Auf Reisen staunen wir: über die erstklassige Fahrradinfrastruktur in den Niederlanden, die nahtlose Anbindung ländlicher Regionen in Skandinavien, den perfekt organisierten ÖPNV in Singapur – und die rasante Transformation von der Stau-Metropole Paris zur Stadt mit einer ganzheitlichen, lebendigen Mobilitätskultur.
Und zurück in Deutschland? Da begnügen wir uns mit dem Status quo – gefangen in Partikularinteressen und alten Mustern, ohne gemeinsame Vision für die Zukunft der Mobilität. Die einen schimpfen über den Radverkehr, die anderen über die Automobilindustrie, die Bahn oder die Politik. Doch so kommen wir nicht voran.
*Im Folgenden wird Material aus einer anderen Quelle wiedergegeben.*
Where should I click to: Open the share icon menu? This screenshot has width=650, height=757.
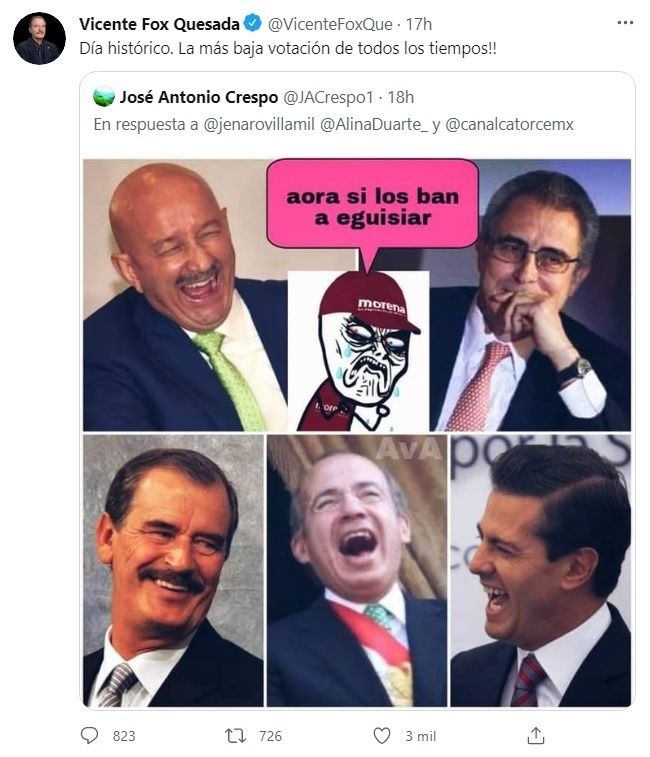pos(536,736)
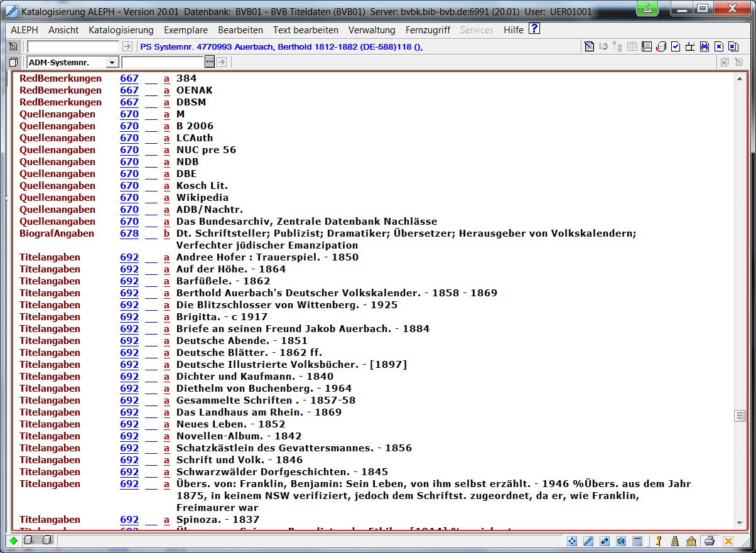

Während andere Länder mit innovativen Konzepten Wirtschaftswachstum und Klimaschutz vereinen, drohen wir abgehängt zu werden.
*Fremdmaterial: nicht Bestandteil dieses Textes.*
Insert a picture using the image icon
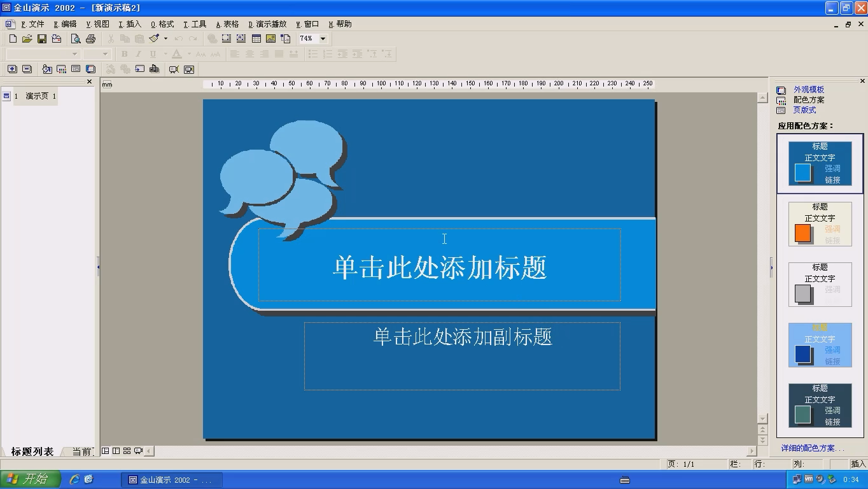The height and width of the screenshot is (489, 868). pyautogui.click(x=271, y=39)
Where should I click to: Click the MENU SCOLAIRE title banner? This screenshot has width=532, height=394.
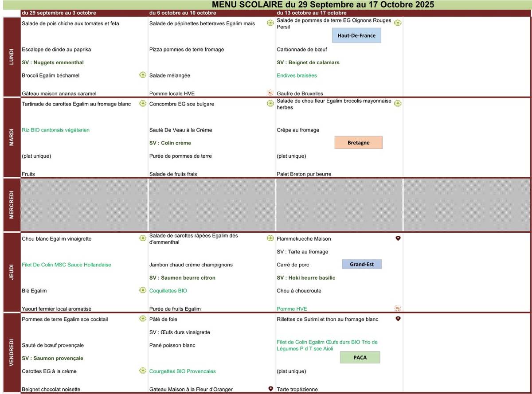323,5
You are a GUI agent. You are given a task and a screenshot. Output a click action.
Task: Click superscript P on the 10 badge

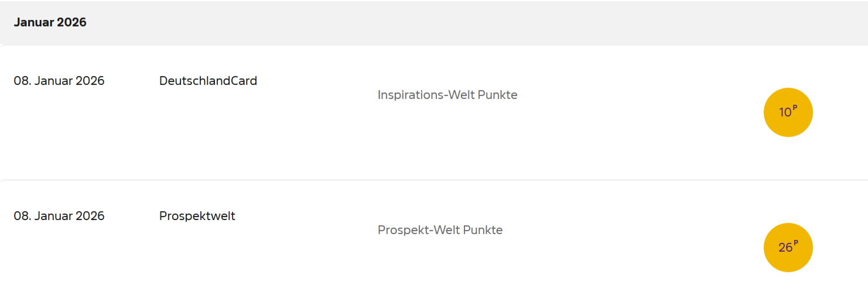pyautogui.click(x=795, y=107)
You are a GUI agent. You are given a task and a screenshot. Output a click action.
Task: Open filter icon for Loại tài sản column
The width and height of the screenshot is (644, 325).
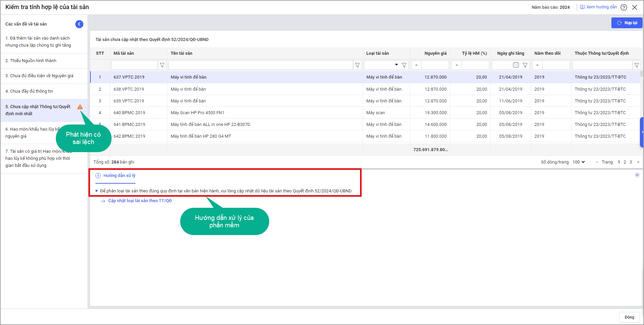point(404,65)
Die Folge: überlastete Straßen, ein Flickenteppich aus Einzelmaßnahmen, eine zu eng gedachte Industriepolitik und eine Klimabilanz, die uns allen Sorgen machen sollte. Das ist fatal. Denn Mobilität ist weit mehr als nur Fortbewegung. Sie ist das Rückgrat der deutschen Wirtschafts- und Innovationskraft, Schlüssel zur Klimaneutralität und ein zentraler Bestandteil des täglichen Lebens – in der Stadt wie auf dem Land. Sie verbindet Menschen, Regionen und Branchen. Nur wenn wir Mobilität verkehrsmittel- und sektorenübergreifend denken, können wir die Herausforderungen der Zukunft meistern und neue Chancen für unser Land schaffen. Die Ideen dafür sind längst da – wir müssen sie nur konsequent und ganzheitlich umsetzen.
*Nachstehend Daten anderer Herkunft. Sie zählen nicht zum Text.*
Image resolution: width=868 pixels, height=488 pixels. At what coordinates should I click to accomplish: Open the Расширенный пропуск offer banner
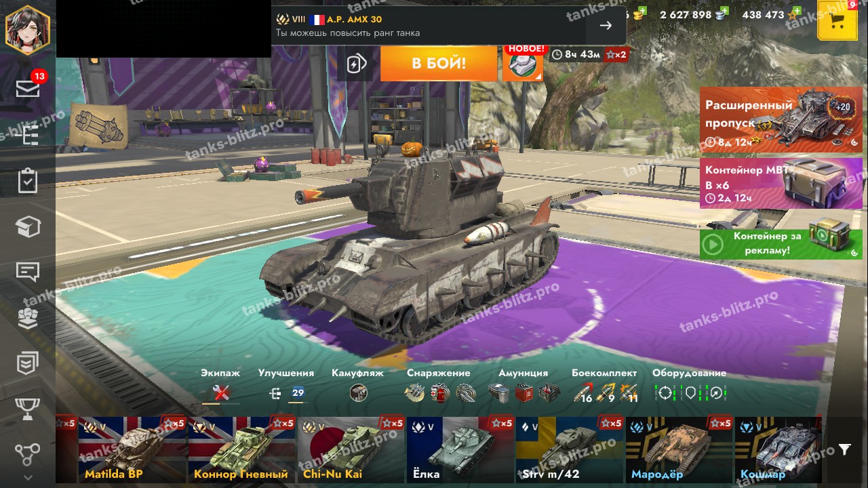pos(781,120)
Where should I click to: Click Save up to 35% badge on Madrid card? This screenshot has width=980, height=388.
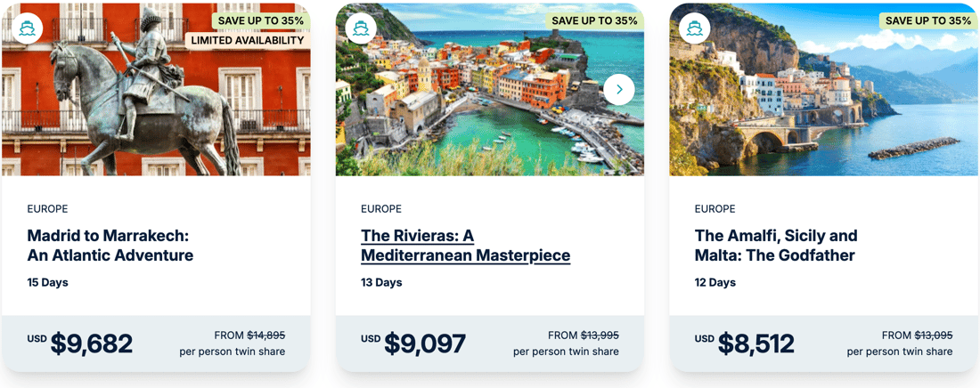[x=261, y=20]
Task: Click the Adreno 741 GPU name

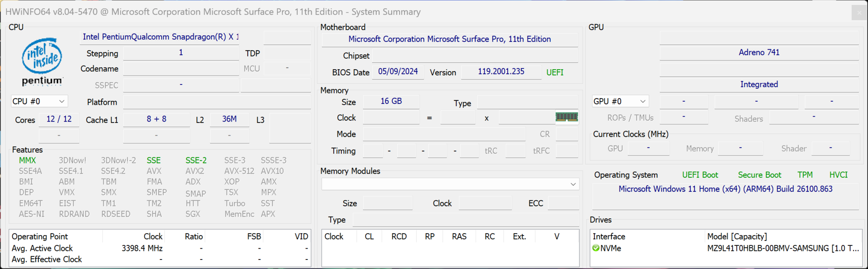Action: 759,52
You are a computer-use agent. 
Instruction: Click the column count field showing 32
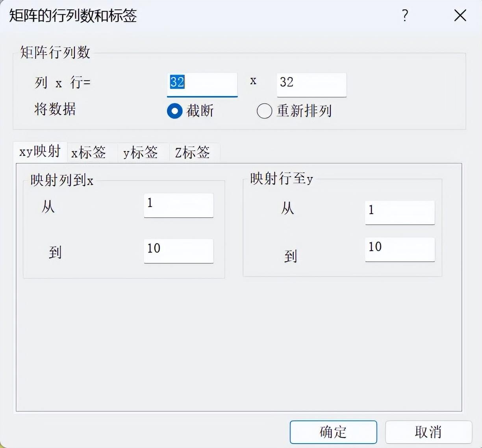202,83
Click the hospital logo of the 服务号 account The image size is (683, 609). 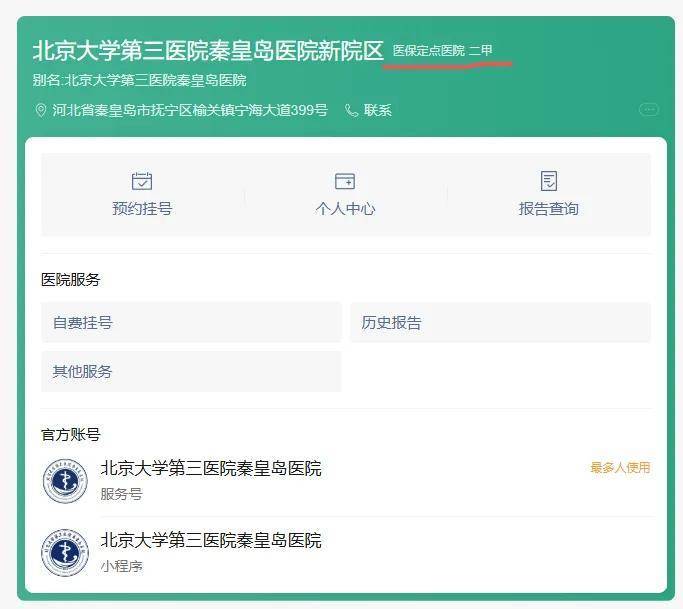click(x=65, y=481)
Der wissenschaftlich fundierte Fünf-Punkte-Plan des zehnköpfigen Autorenteams von MCube zeigt, wie Deutschland die Zukunft der Mobilität aktiv gestalten kann, statt sie mutlos geschehen zu lassen.
Die Forderungen:
1. Nachhaltige Mobilität fördern – Für ein klimafreundliches Verkehrssystem, das unsere Wirtschaft stärkt und die Lebensqualität erhöht.
Der Verkehrssektor ist einer der größten CO2-Verursacher. Ein starker öffentlicher Nahverkehr vor allem in den Städten ist essentiell für eine klimafreundliche Zukunft und eine starke Wertschöpfung. Dafür braucht es gesicherte Finanzierungen, engere Taktungen und attraktive Preise. Das Deutschlandticket darf nicht das Ende der Ambition sein – wir brauchen langfristige Lösungen, die den ÖPNV als echte Alternative etablieren.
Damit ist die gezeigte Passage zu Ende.